• Task description: Can you repeat the material from the line with "Image resolution: width=1280" through the line with "pyautogui.click(x=1189, y=674)", swapping "Feedback form" for "Support form" and changing nothing else? Leave the pictures out.

---- Information given

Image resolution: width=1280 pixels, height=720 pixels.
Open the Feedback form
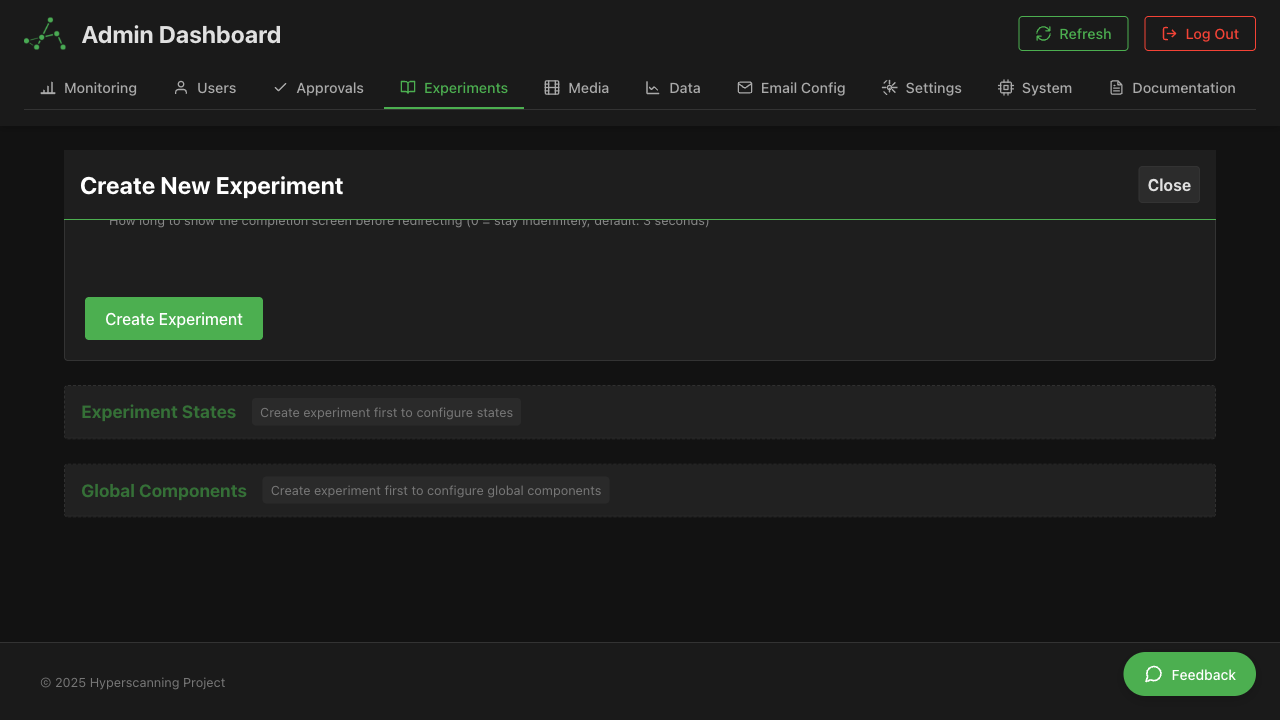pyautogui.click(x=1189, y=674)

--------
---- Information given

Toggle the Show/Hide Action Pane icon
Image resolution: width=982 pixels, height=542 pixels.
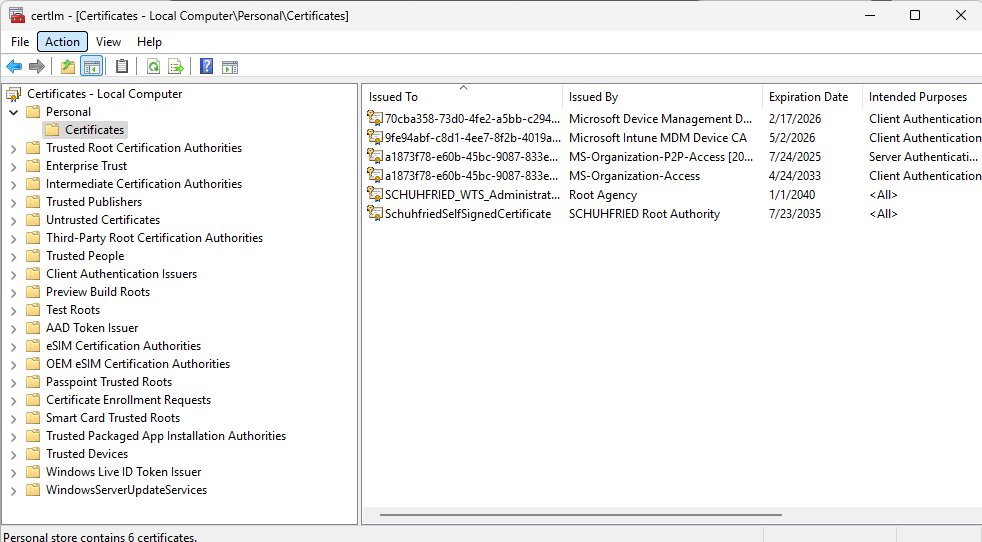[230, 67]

--------

• Task solution:
Image resolution: width=1280 pixels, height=720 pixels.
Open the Support form
pyautogui.click(x=1189, y=674)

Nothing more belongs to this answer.